The DOJ had "arguably overstate[d] the law," Cannon wrote, when asserting that executive privilege had no "role to play here because Plaintiff -- a former head of the Executive Branch -- is entirely foreclosed from successfully asserting executive privilege against the current Executive Branch."
"The Supreme Court did not rule out the possibility of a former President overcoming an incumbent President on executive privilege matters," Cannon wrote.
She quoted from both the 1977 decision Nixon v. Administrator of General Services and from the order released this year by the Supreme Court when it refused to block the Archives' release to House January 6 investigators Trump White House documents.
"Further, just this year, the Supreme Court noted that, at least in connection with a congressional investigation, '[t]he questions whether and in what circumstances a former President may obtain a court order preventing disclosure of privileged records from his tenure in office, in the face of a determination by the incumbent President to waive the privilege, are unprecedented and raise serious and substantial concerns,'" Cannon wrote, quoting from the Supreme Court order.
Cannon added a line from a statement Kavanaugh wrote with that Supreme Court order: "A former President must be able to successfully invoke the Presidential communications privilege for communications that occurred during his Presidency, even if the current President does not support the privilege claim. Concluding otherwise would eviscerate the executive privilege for Presidential communications."
Jumping off of those quotes from the Supreme Court, Cannon wrote Monday that "even if any assertion of executive privilege by Plaintiff ultimately fails in this context, that possibility, even if likely, does not negate a former President's ability to raise the privilege as an initial matter."

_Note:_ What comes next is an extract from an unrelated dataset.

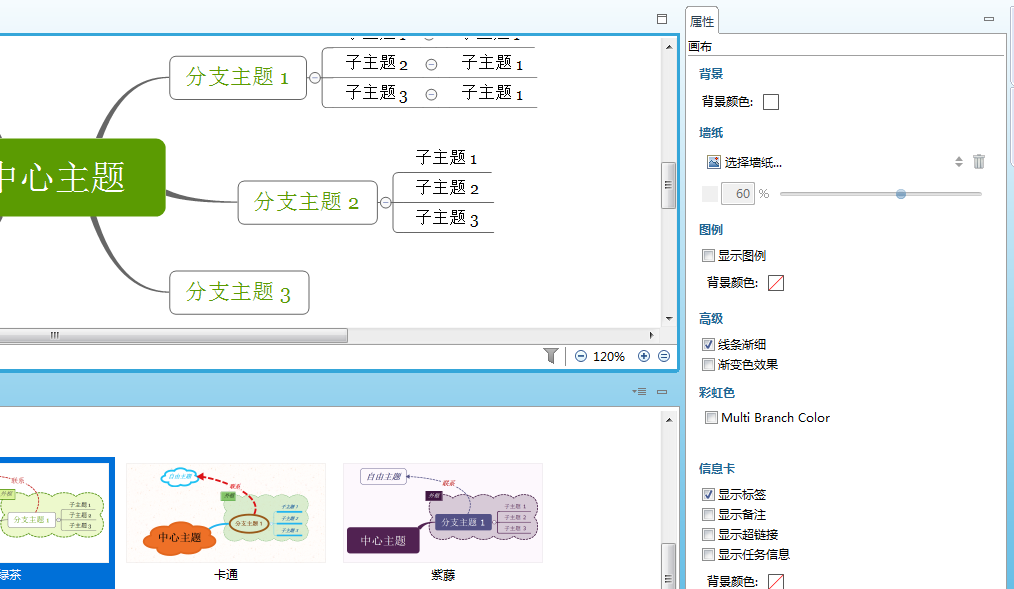
Task: Collapse 分支主题 2's subtopics via branch circle
Action: tap(386, 202)
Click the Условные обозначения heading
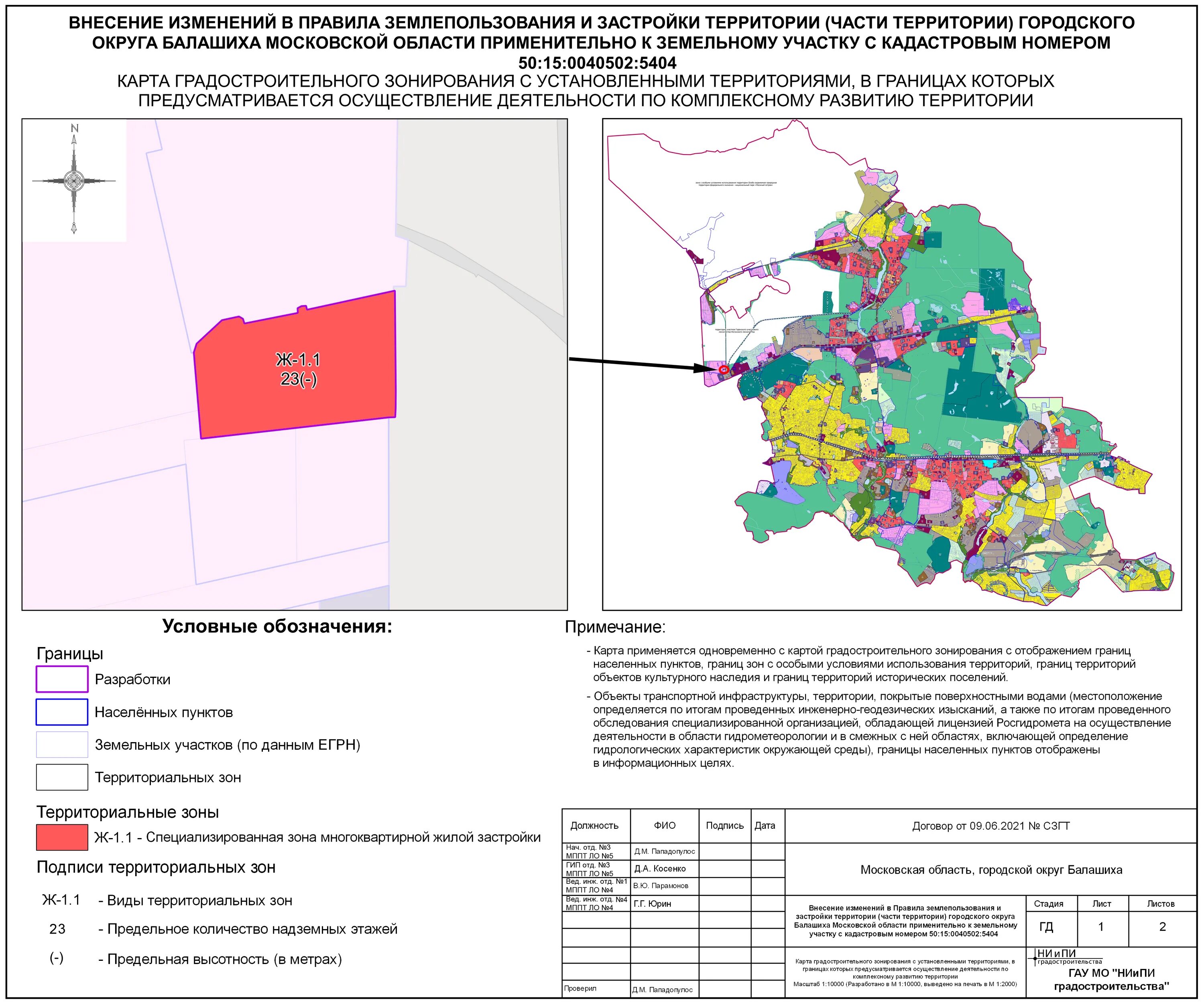 [x=277, y=626]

Cannon of the Southern District of Florida, was nominated by Trump to the bench in May 2020 and confirmed by the Senate in a 56-21 just days after the presidential election in November 2020.
She previously served as an assistant US attorney in Florida in the Major Crimes Division and as an appellate attorney, according to written answers she gave to the Senate during her confirmation process.
A University of Michigan Law School graduate, Cannon clerked for a federal judge and later practiced law at a firm in Washington, DC, where she handled a range of cases, including some related to "government investigations," she told the Senate.
At her 2020 nomination hearing, Cannon thanked members of her family and shared the impact of their experience on her own life.
"To my loving mother ... who, at the age of 7, had to flee the repressive Castro regime in search of freedom and security, thank you for teaching me about the blessing that is this country and the importance of securing the rule of law for generations to come," she said.
This story has been updated with additional details.